Called ‘Art on theMart,’ the permanent large-scale lighting installation will be a digital canvas spanning across nearly 3 acres of its river-facing façade. The project was announced Sunday by Chicago Mayor Mayor Rahm Emanuel, the city’s department of cultural affairs and special events, and property owner Vornado Realty Trust, who will fund the large-scale installation.
The San Francisco-based Obscura Digital, which has created temporary video projects on the façades of the Guggenheim Museum, Sydney Opera House and the Vatican, will lead the project, in partnership with local architecture firm Valerio Dewalt Train Associates, Koziarz reports.

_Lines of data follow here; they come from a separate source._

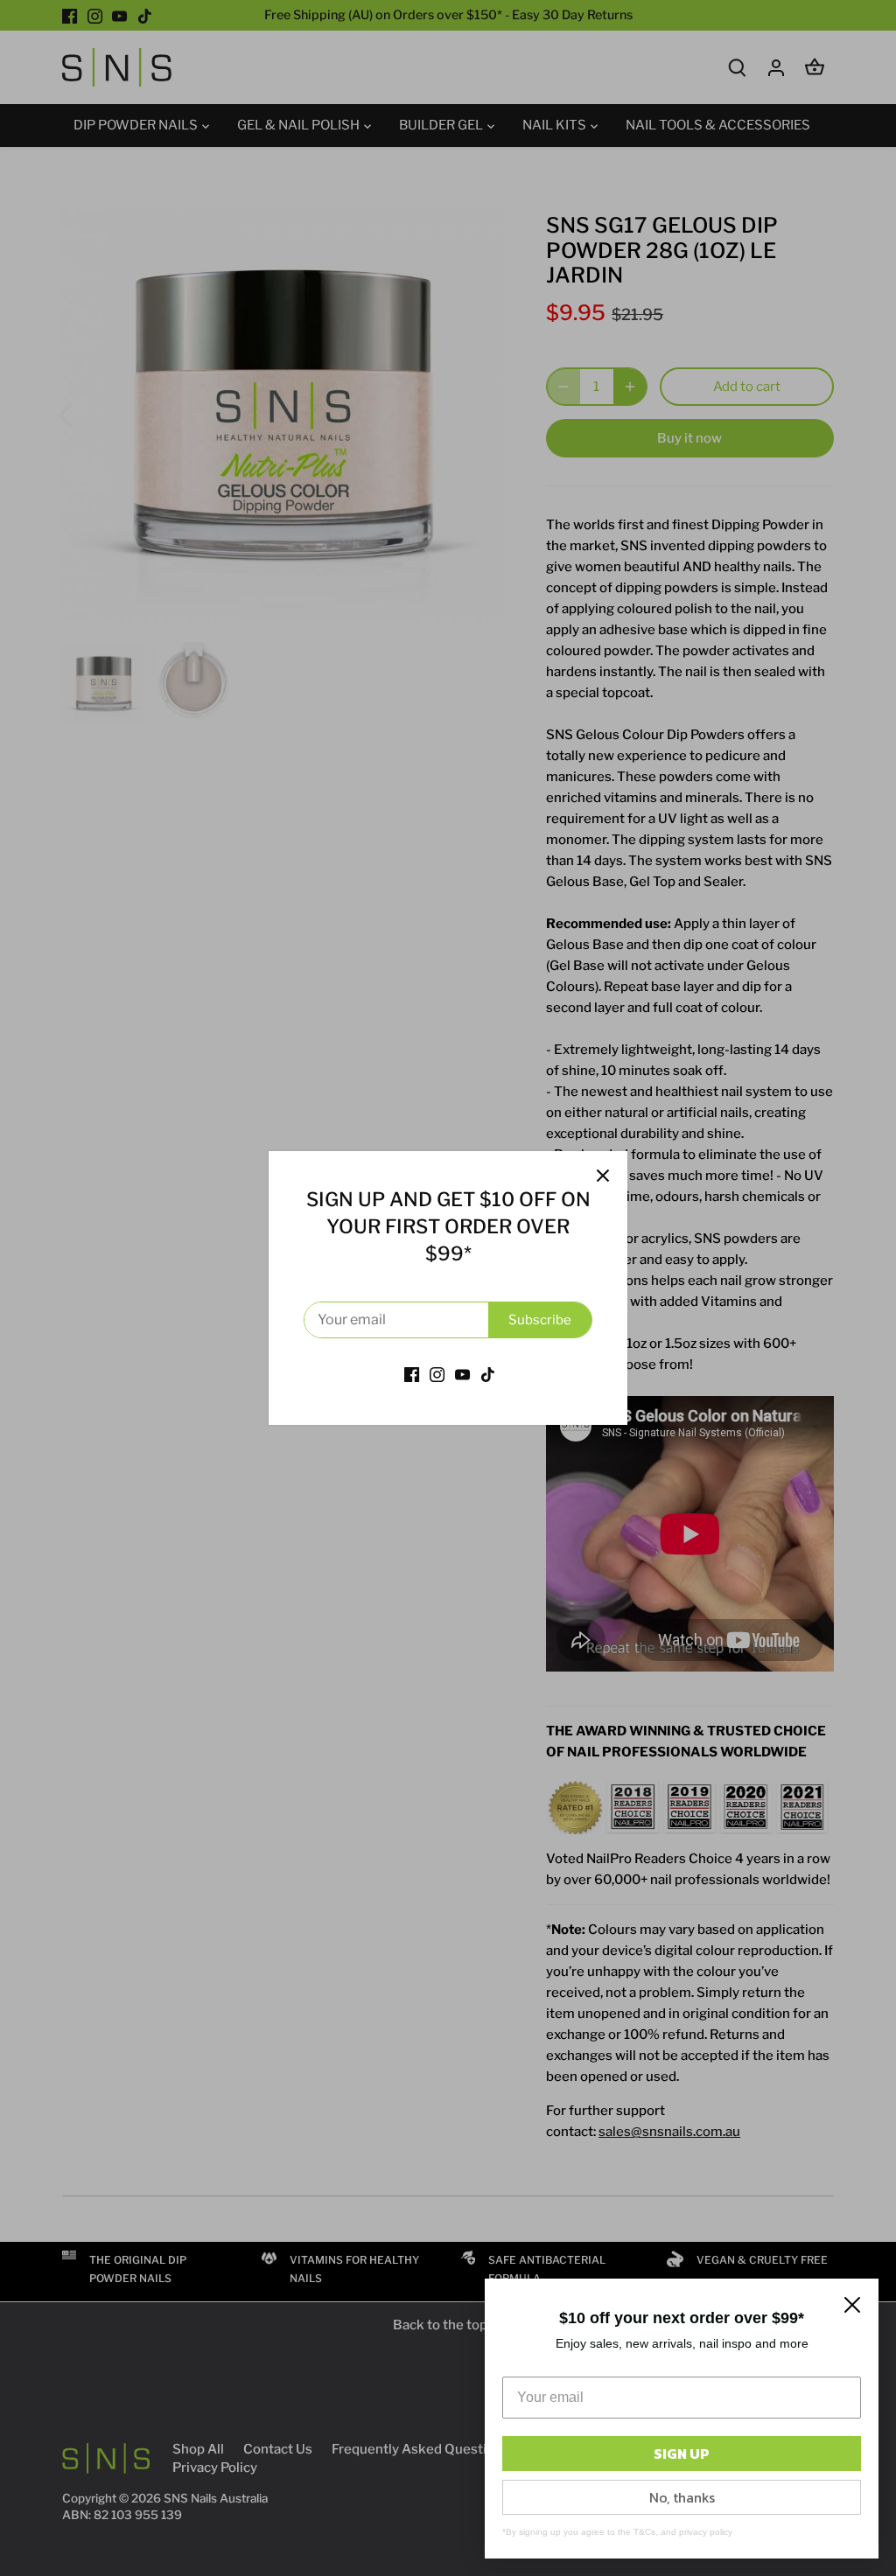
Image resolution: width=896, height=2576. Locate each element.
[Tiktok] (487, 1374)
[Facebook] (411, 1374)
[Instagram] (437, 1374)
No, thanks (682, 2497)
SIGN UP (682, 2453)
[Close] (603, 1175)
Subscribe (539, 1320)
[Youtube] (462, 1374)
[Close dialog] (852, 2304)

The display is expected to go live in October 2018 with 34 projects mounted above the riverwalk projecting images onto the Mart façade, according to Steve Johnson of The Chicago Tribune.
Jon Seidel at The Chicago Sun-Times reports that the project will only screen public art, not commercial or sponsored content. Artists will be allowed to submit their work for possible projection, and a board overseeing the curation of the display, which will include representatives from the Mart the city and the arts community, is currently in the works.
While hours of display are still being worked out, the Mart’s chief operating officer Myron Maurer tells Johnson that it could run for a couple of hours a night, five days a week.
The Merchandise Mart, originally designed to serve as a central marketplace for stocking retailers, and now the home of art galleries, tech incubators and wholesale decorating showrooms, alike, has changed quite a lot over the years. But it has remained a Chicago landmark—one that promises to be even more luminous come fall.